In most cases (there are exceptions), a great idea isn't enough to raise external funding. You first need to get your business to a stage where you can show your idea has potential. At least, this means validating your problem-solution fit, described in the first article of our marketplace funding guide.
Reaching product-market fit already requires some capital, which often comes from the marketplace founder's pocket. This process of self-funding is commonly referred to as "bootstrapping."
In this post, I’ll share the strategies for successfully bootstrapping a marketplace business and discuss what every bootstrapper needs to consider. I’ll start by briefly listing the situations where bootstrapping is the right choice for a marketplace business.
There are many reasons why you might choose to bootstrap your marketplace business:
- It’s the only funding option available.
- You don’t need the money (yet).
- You want to remain independent.
Have a look if any of these reasons apply to your situation.
Many early-stage marketplace businesses have no need for external funding. Thanks to new technologies, the cost of starting a marketplace business has gone from tens of thousands of dollars to a fraction.
For example, let's say you're targeting a relatively small market that doesn't face heavy competition. Chances are, you can launch the first version of your business and validate your concept without significant upfront investments in either technology or marketing. Or you might be targeting a bigger market but have some resources to invest in building a marketplace MVP and the initial marketplace user base.
If you are in a situation where you can reach your next business milestone without external funding, I recommend you do it. Spending time trying to raise capital only gets in your way and slows you down.
Even if you're sure you'll raise venture funding later, it could be a good idea to bootstrap for as long as possible. When you’re running a profitable business, you're in a much better position to negotiate with investors – and say no if you're not happy with their offer.
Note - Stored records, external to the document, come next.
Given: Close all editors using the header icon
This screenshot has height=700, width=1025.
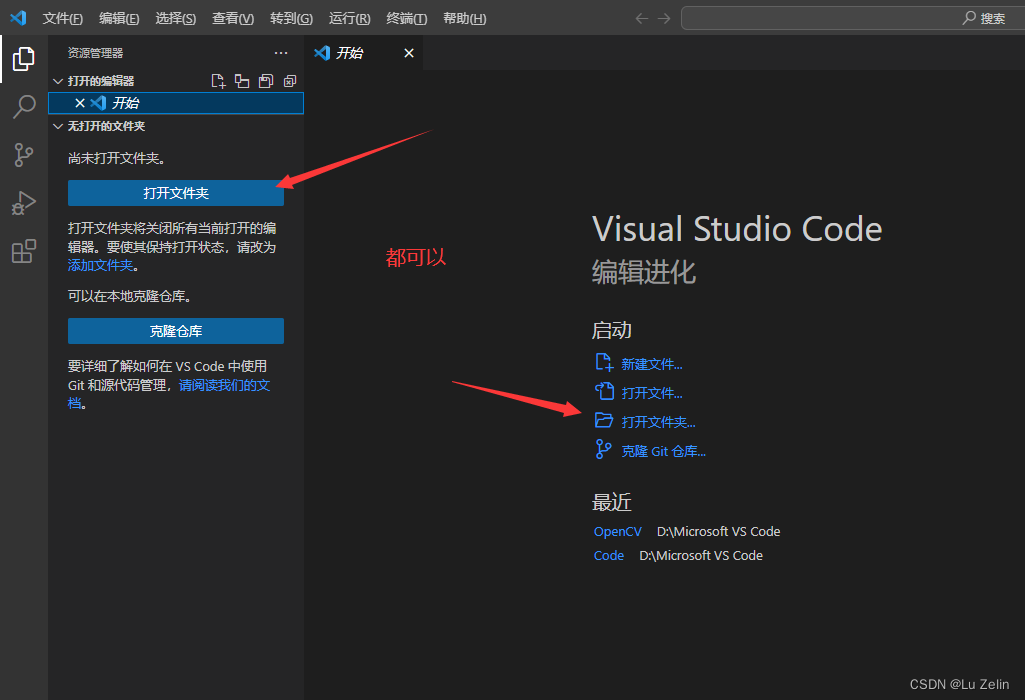Looking at the screenshot, I should [289, 81].
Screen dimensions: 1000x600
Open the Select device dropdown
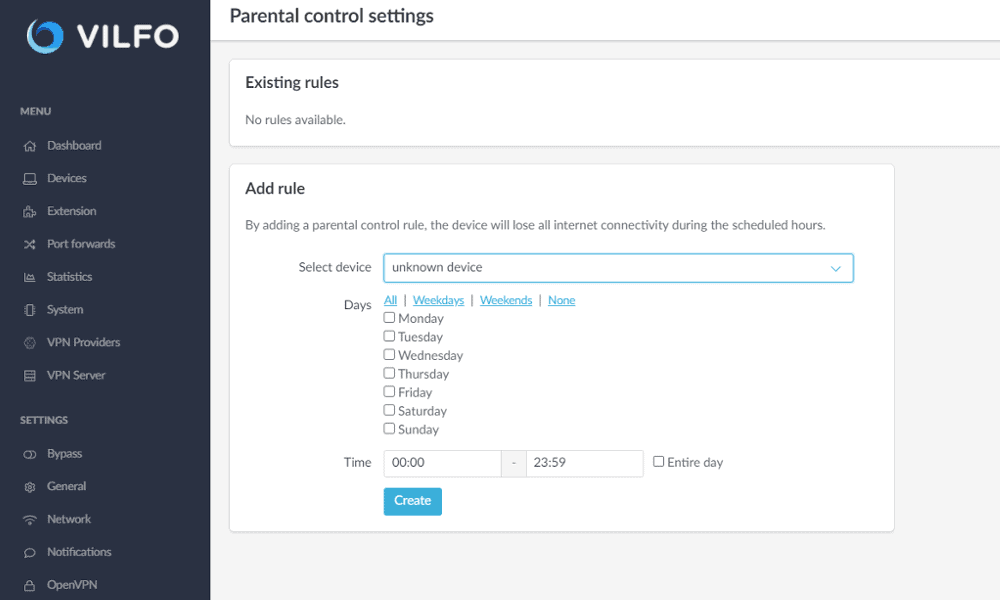(x=618, y=268)
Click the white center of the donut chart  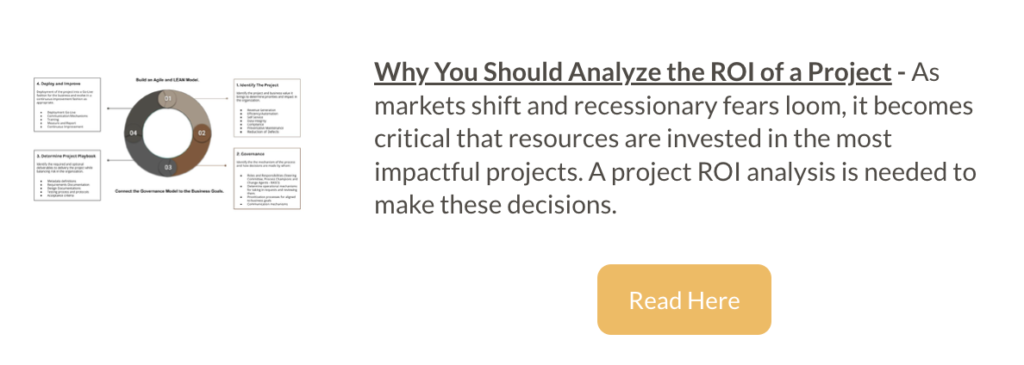[168, 133]

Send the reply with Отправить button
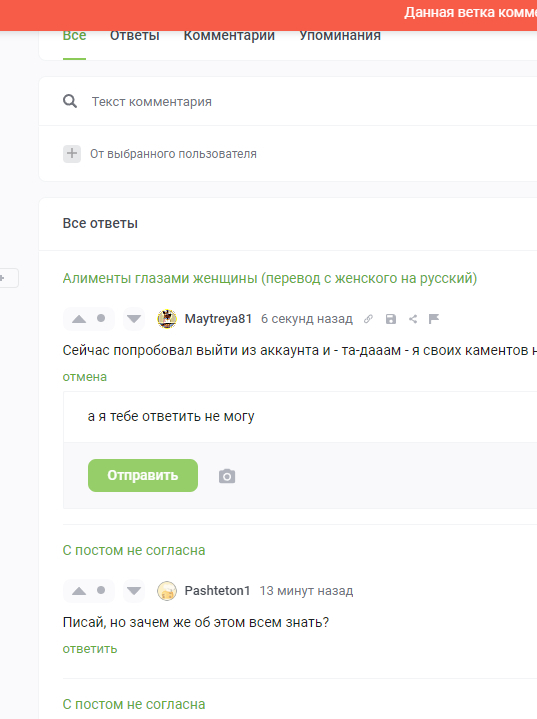pyautogui.click(x=143, y=476)
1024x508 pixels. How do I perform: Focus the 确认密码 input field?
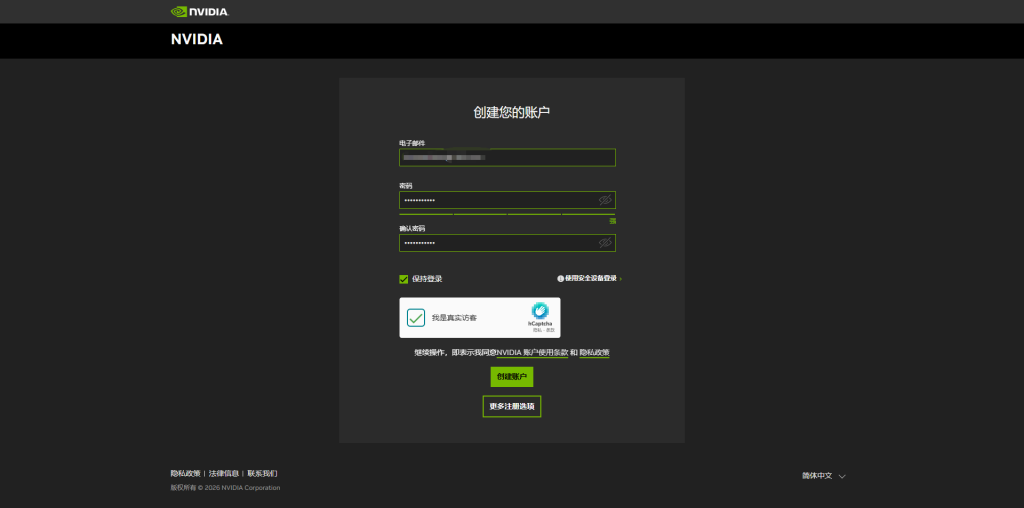(495, 243)
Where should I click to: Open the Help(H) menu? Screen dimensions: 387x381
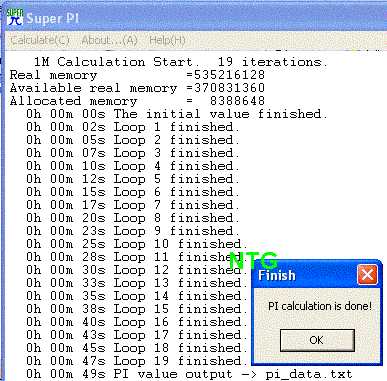(167, 40)
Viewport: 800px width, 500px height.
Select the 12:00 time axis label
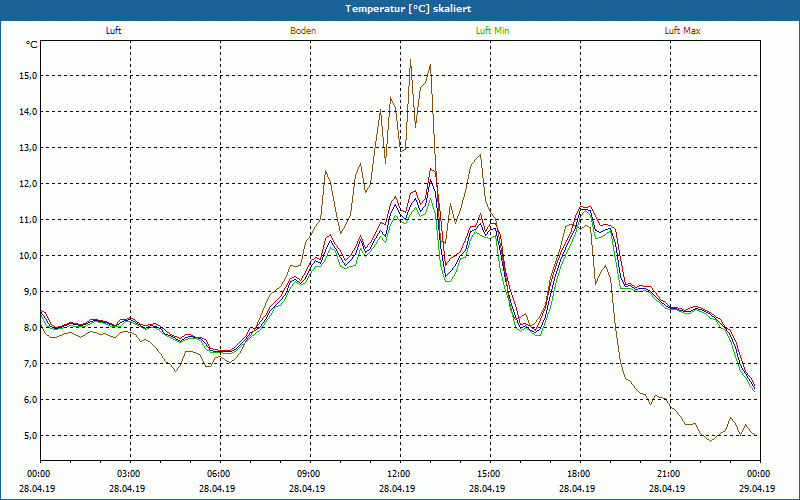(398, 474)
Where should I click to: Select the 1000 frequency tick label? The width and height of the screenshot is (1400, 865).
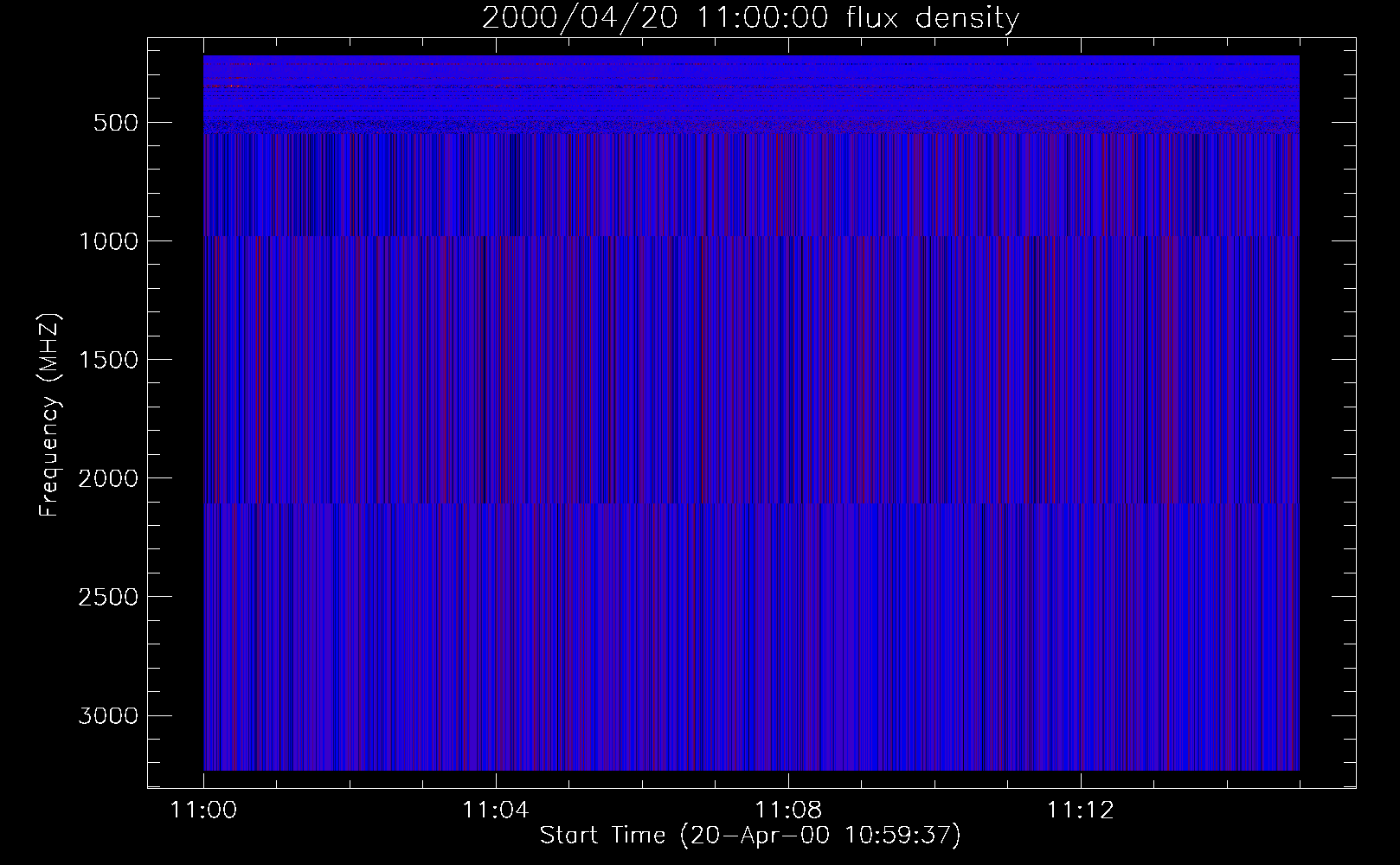[x=107, y=241]
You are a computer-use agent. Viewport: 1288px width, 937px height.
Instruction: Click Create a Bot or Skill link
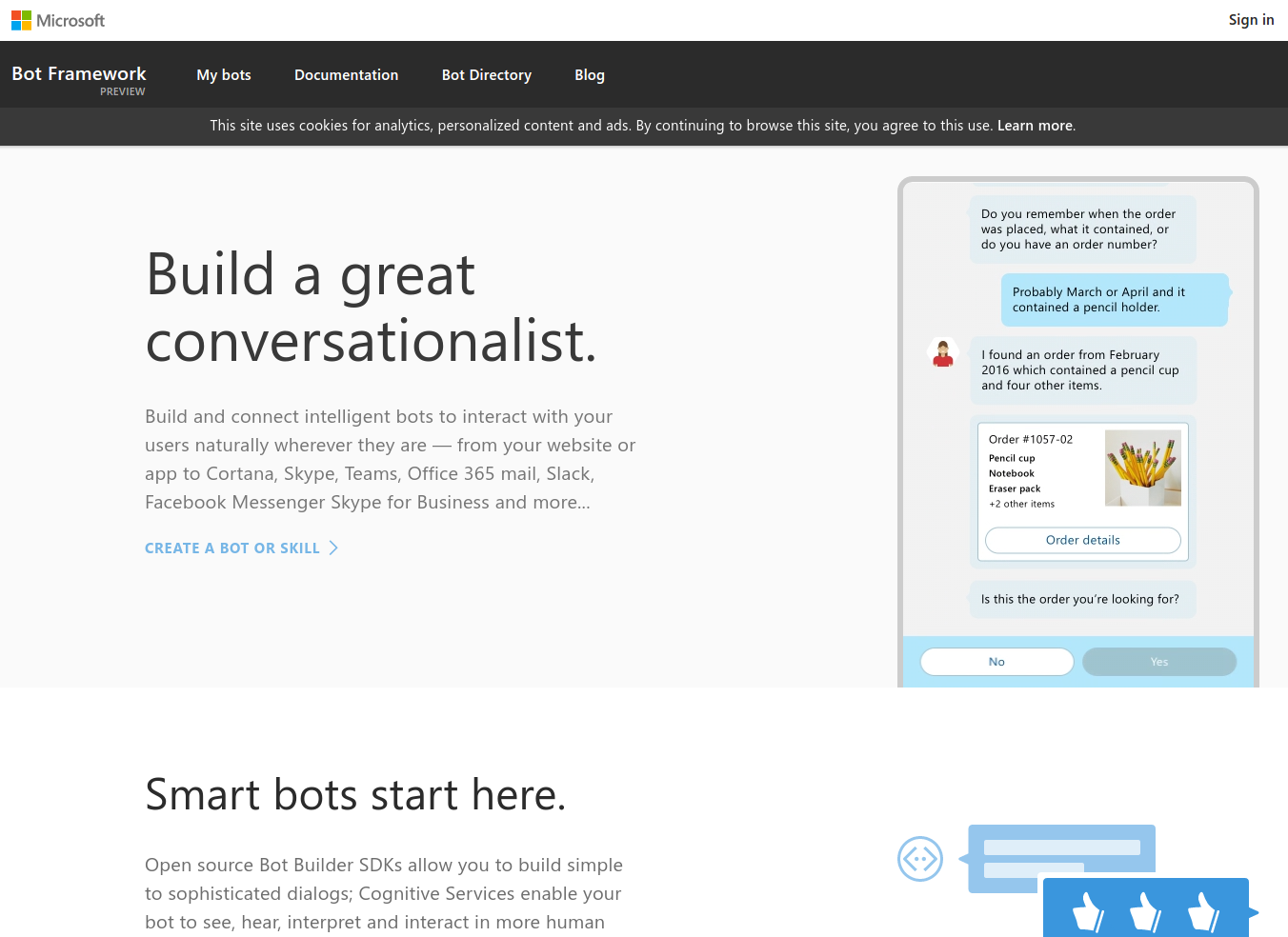231,548
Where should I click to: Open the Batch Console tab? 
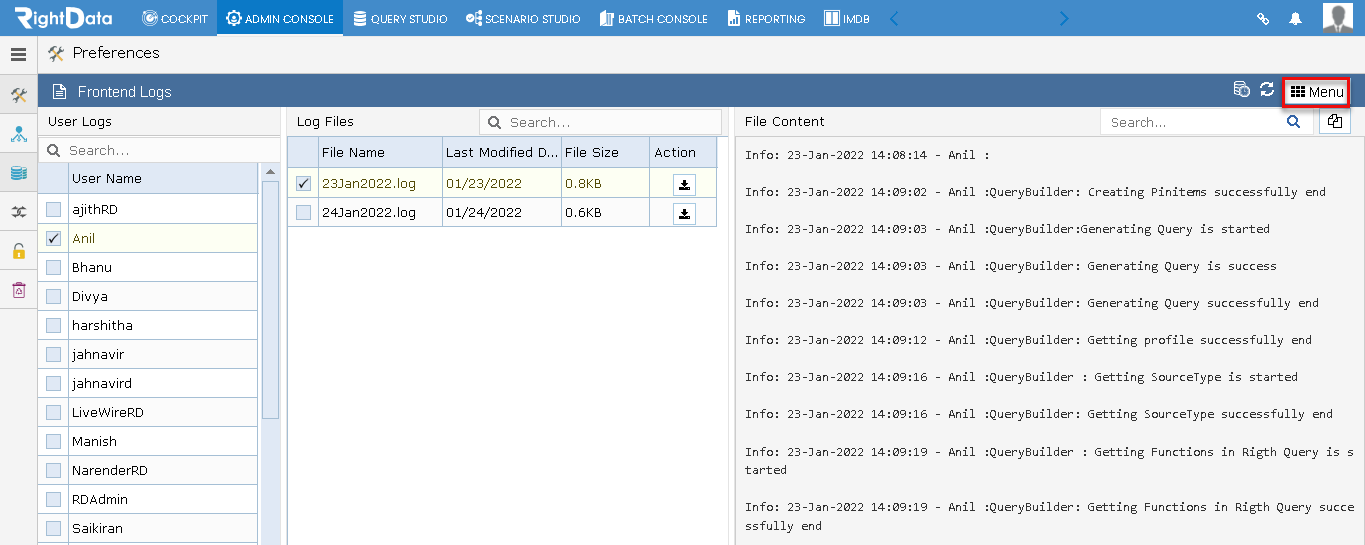(654, 18)
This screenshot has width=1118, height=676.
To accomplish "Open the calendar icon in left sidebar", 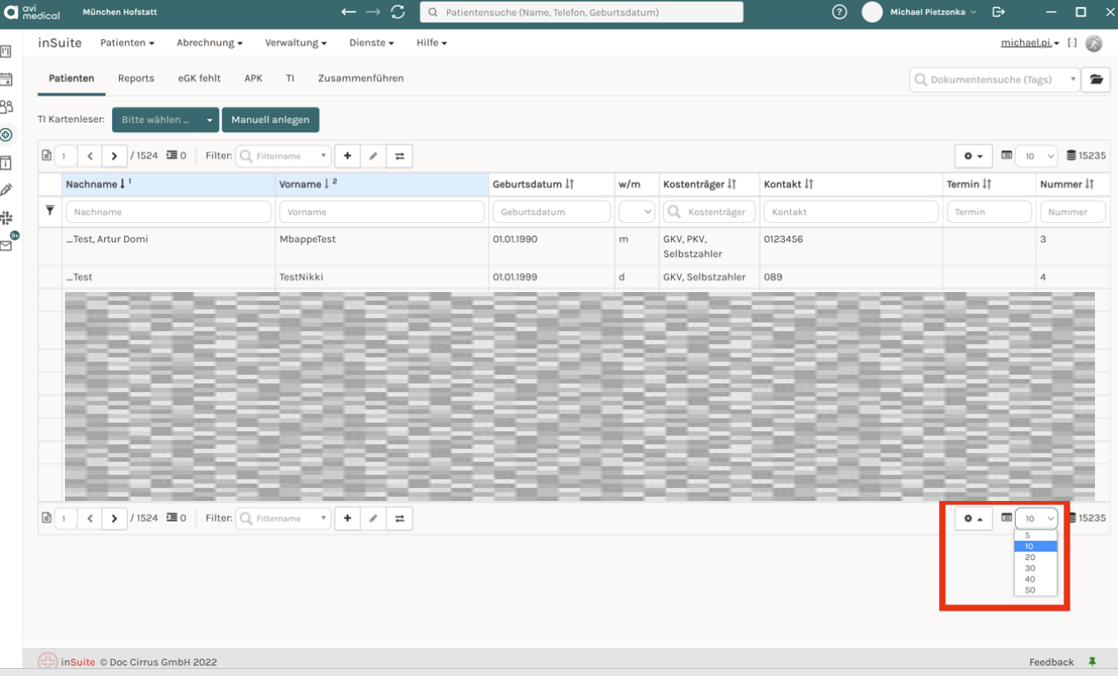I will [6, 79].
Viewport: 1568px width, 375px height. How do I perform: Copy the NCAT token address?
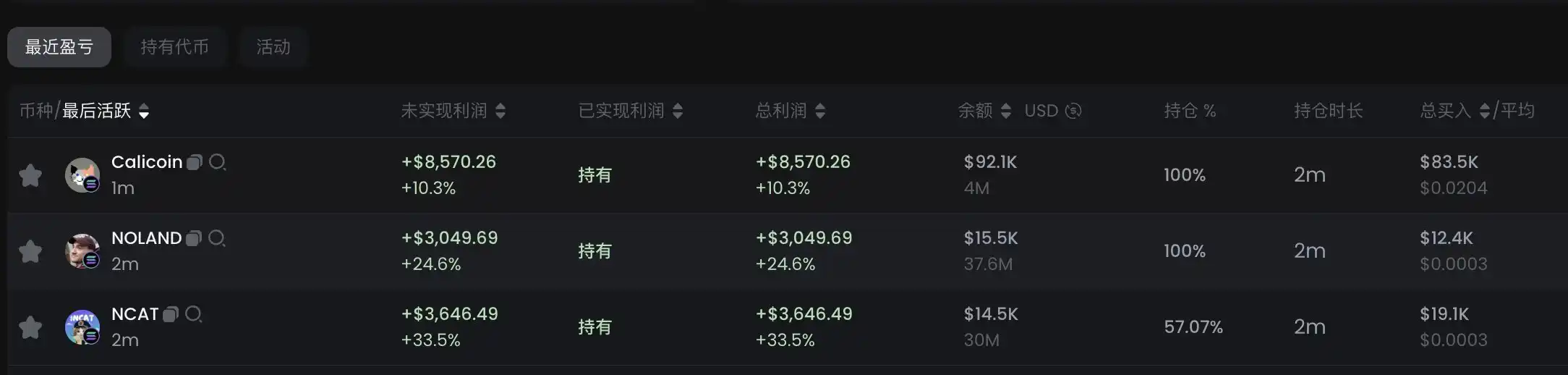[x=171, y=314]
Moreover, most venture capitalists who invest in marketplaces want to see traction: prove that your marketplace works and generates revenue. If you can demonstrate that you self-funded your marketplace to profitability, your business is immediately more attractive in the eyes of investors.
Any external funding you raise, no matter the source, comes with strings attached. The party that funds you wants you to accomplish certain things with that funding. Typically, that thing is a hefty return on the investment.
When you self-fund your business, you retain control. You have no obligations towards anyone. And you're the only one who benefits from the proceeds.
Unless you're in a big winner-takes-all market (which, in the end, are rare – that's why the companies that win them are called unicorns), building a real business can be an attractive option. Bryce Roberts, founder of Indie.vc writes:
"Real businesses make products and sell them for a profit. They focus on customers, revenue and profitability – not investors, valuations and the next fundable milestone. Real businesses prioritize their customer's needs over their customer's eyeballs. They have a functioning business model, not a believable financial model. Real businesses want to stay in business, not run for the exit. They create their own source of funding and don't have to ask anyone for permission to exist."
Successfully bootstrapping an online marketplace boils down to three things:
- Keeping your marketplace costs down. This applies to both technology and marketing.
- Ensuring you have sufficient runway. Keep your day job as long as you can.
- Generating revenue early on. There are many things you can try here!
A marketplace business that is bootstrapping needs to be extremely cost-conscious. Start by creating a budget that details how much capital you have and how you plan to spend it to reach your goals. Include the sources of that capital. And calculate how many months you can afford to run the marketplace with your cash reserves.
I'm assuming that you are not a millionaire (yet), so your pool of funds is limited. A successful bootstrapper also thinks about ways to generate as much revenue as possible quickly. Let's take a look at the strategies to keep costs in check and maximize early-stage revenue.
When you're bootstrapping, it's a given that you should minimize the amount of money you need to spend. Your three most important sources of costs are your living costs, marketplace technology costs, and marketing costs.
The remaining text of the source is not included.